In the entries below, some lines contain "navigation"; work out how many and answer with the figure only.

Content starts

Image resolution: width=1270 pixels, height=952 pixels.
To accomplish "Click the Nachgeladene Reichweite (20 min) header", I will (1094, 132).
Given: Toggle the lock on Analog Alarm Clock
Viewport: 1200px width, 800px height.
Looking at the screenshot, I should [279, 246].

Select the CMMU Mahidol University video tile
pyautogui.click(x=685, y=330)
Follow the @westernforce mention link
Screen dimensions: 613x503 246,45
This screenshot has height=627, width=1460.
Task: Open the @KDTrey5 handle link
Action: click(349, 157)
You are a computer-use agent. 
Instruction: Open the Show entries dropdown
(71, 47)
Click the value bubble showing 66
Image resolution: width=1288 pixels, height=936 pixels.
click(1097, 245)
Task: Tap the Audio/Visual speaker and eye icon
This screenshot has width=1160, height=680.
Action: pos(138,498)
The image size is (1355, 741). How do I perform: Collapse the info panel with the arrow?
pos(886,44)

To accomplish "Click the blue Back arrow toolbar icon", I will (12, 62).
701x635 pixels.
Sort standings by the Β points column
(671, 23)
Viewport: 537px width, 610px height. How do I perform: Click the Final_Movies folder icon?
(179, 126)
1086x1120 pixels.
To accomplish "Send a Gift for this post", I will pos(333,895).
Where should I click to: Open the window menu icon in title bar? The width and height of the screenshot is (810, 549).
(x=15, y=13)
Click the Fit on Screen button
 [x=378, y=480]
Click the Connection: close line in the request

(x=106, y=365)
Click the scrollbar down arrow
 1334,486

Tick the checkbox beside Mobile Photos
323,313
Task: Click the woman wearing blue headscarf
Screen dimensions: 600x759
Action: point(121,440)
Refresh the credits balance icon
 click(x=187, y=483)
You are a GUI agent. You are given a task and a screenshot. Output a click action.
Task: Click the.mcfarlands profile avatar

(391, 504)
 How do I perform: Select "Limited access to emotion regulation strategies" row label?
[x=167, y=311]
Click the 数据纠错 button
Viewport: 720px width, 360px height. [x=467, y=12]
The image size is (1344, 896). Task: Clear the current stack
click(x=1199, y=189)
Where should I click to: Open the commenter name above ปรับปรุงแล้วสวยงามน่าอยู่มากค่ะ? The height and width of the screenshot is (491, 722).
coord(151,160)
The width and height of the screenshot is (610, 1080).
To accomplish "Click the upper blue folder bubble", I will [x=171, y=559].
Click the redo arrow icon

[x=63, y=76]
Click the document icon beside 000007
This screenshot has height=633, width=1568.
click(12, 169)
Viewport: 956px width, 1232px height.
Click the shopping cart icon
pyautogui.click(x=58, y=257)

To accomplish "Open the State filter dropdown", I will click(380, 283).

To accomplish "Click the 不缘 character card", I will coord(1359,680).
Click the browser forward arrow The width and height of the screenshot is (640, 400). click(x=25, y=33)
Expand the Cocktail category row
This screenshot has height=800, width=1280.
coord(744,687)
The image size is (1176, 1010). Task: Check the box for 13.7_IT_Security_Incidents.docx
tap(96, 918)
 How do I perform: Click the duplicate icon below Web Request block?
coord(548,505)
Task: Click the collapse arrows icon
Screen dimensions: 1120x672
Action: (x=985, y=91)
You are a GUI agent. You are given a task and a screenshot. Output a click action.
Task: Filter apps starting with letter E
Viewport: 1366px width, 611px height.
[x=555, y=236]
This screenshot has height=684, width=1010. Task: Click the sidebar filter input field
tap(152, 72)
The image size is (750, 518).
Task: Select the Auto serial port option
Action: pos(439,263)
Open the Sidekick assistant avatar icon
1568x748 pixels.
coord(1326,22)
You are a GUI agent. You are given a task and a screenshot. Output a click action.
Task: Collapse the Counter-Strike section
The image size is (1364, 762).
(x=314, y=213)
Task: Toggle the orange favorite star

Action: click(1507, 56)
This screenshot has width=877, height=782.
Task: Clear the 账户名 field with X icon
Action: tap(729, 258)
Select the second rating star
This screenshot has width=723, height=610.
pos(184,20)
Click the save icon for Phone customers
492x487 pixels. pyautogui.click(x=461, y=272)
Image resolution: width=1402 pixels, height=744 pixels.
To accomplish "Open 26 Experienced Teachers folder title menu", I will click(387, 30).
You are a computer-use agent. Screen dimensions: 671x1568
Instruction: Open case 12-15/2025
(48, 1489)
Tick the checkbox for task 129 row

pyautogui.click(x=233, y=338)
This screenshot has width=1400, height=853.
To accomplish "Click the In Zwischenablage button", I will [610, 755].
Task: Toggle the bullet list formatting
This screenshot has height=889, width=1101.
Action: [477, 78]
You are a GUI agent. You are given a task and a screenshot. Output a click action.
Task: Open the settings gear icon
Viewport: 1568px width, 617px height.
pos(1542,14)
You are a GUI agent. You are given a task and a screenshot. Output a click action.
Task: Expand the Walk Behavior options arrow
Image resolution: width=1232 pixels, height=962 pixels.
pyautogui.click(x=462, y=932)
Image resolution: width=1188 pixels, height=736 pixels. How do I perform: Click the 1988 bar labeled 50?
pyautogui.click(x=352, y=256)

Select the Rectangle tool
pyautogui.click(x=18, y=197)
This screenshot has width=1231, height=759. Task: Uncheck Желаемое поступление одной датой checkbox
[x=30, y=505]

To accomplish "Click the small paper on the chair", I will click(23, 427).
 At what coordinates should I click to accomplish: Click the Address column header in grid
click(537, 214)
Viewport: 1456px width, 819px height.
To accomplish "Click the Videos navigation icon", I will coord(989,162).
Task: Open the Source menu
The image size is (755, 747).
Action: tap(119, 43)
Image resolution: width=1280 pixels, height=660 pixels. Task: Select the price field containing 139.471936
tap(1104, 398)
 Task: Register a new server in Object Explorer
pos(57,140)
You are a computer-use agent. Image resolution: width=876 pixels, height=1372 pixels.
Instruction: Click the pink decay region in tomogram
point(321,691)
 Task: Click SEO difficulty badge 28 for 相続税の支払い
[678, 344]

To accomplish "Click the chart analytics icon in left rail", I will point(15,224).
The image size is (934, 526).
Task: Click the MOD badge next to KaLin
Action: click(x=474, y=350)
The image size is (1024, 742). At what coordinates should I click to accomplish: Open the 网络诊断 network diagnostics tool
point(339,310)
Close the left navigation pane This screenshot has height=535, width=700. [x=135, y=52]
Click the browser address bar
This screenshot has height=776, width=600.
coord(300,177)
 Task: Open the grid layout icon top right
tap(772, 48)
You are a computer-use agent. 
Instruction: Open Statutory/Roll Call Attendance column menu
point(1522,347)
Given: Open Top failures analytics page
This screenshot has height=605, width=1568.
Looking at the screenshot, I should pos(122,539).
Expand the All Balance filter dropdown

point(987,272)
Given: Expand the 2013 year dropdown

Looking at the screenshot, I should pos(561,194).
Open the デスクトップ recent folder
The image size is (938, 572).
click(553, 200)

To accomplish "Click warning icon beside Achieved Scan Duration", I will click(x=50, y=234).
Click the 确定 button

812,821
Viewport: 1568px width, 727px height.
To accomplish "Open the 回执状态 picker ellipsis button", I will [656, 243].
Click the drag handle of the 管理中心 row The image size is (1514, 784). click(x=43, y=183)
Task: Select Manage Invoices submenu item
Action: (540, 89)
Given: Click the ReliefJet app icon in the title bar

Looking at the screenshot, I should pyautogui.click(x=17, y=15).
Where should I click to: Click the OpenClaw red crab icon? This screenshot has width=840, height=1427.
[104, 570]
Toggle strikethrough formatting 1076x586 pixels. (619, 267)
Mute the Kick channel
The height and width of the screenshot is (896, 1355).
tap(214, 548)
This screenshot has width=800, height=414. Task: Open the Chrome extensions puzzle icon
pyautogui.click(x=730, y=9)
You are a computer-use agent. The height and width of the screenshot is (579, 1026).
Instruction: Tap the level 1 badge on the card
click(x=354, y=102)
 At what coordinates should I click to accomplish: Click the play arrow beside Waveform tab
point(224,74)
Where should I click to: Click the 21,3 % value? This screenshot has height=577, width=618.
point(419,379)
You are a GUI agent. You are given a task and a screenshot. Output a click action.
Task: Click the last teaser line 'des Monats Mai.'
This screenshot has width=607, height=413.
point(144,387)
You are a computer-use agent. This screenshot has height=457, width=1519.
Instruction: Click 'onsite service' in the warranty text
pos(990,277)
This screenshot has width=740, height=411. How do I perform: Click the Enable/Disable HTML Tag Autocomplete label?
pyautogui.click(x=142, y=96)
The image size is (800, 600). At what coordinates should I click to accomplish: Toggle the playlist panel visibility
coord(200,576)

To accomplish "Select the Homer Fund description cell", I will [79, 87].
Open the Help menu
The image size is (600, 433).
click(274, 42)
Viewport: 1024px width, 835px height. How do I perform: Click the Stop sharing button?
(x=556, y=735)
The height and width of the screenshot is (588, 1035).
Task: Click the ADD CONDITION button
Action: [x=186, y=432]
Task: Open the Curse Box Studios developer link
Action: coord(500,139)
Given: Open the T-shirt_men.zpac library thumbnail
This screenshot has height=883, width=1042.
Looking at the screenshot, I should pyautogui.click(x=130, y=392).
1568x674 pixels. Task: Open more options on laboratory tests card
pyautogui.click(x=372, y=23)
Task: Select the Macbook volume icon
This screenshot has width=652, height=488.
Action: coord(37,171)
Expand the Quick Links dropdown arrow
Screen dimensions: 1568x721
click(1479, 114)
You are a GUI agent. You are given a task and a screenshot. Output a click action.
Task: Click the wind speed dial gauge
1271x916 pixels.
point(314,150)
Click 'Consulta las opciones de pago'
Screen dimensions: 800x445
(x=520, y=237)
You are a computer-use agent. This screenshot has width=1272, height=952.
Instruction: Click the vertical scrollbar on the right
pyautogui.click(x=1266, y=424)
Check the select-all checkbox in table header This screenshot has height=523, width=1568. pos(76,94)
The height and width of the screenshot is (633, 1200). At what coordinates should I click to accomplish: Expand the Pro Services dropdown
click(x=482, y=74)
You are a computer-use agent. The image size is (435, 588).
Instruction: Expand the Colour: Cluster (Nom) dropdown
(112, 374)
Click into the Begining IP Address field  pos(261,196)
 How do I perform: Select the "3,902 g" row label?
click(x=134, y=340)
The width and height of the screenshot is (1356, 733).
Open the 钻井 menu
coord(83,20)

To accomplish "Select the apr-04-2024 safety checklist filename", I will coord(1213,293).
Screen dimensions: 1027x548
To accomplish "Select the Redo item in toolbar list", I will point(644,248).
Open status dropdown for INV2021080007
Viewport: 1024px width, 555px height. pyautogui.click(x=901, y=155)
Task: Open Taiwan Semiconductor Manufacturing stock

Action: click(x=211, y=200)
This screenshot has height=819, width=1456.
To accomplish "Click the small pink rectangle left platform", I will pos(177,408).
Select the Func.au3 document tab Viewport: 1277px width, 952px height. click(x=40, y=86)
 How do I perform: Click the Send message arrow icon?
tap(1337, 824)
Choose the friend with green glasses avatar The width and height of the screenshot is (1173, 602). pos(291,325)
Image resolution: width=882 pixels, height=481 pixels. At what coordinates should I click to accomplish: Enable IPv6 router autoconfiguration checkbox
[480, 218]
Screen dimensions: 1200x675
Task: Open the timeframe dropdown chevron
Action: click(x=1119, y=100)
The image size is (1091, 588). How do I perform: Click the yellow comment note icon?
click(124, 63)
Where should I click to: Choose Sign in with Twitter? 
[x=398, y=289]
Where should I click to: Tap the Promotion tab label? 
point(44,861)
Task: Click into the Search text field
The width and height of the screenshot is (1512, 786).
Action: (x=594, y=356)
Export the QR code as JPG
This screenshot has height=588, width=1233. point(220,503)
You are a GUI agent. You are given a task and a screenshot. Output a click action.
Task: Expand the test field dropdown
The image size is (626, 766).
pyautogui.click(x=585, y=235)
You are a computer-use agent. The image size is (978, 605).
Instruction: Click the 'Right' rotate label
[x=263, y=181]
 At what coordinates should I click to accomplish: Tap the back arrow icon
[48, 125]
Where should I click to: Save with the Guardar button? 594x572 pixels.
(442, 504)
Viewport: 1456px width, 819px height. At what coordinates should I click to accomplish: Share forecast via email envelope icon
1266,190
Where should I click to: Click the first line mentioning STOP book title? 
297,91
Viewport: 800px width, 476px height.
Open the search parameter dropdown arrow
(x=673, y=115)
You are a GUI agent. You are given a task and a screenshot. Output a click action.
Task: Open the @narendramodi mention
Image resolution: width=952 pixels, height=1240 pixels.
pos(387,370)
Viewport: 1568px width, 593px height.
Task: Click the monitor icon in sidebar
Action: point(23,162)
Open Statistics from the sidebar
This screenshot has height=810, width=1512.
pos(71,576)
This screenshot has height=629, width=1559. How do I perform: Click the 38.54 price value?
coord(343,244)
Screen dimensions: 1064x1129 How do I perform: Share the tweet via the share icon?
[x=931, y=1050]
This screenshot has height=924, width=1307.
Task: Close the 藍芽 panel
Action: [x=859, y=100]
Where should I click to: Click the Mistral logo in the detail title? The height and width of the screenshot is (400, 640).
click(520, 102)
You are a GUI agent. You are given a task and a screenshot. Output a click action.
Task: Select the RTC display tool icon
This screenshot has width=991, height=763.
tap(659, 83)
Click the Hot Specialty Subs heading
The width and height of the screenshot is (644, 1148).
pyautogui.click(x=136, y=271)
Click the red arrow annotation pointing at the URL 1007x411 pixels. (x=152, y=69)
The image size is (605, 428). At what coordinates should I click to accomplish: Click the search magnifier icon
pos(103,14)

Content ends

### PROBLEM SOLUTION
2